### Task to carry out
Report how many lines in the data include the string "cookies", and add nothing else.

### The records
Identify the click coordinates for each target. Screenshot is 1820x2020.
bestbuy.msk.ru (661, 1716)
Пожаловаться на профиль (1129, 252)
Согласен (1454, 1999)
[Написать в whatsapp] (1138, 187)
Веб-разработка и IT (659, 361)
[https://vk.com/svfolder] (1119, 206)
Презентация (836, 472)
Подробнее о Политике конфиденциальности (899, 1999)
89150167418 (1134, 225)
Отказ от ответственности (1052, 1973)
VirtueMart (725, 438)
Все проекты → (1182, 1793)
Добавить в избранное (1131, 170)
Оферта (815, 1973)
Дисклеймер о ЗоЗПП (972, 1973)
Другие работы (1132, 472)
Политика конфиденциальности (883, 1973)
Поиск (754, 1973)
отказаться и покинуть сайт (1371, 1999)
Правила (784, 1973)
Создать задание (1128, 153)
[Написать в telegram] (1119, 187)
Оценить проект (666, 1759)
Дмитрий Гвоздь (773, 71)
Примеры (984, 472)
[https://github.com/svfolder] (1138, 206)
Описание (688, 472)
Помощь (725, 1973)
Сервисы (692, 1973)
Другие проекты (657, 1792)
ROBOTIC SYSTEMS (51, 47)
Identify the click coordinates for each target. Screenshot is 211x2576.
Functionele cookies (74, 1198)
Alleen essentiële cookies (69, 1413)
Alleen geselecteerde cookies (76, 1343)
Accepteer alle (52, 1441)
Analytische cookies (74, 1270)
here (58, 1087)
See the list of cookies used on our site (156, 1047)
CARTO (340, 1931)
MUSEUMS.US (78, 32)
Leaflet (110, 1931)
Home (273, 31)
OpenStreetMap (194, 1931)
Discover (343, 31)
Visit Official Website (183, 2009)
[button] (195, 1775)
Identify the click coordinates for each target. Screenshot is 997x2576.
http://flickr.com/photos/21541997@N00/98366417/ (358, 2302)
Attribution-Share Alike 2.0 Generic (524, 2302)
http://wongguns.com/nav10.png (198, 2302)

### Expected answer
5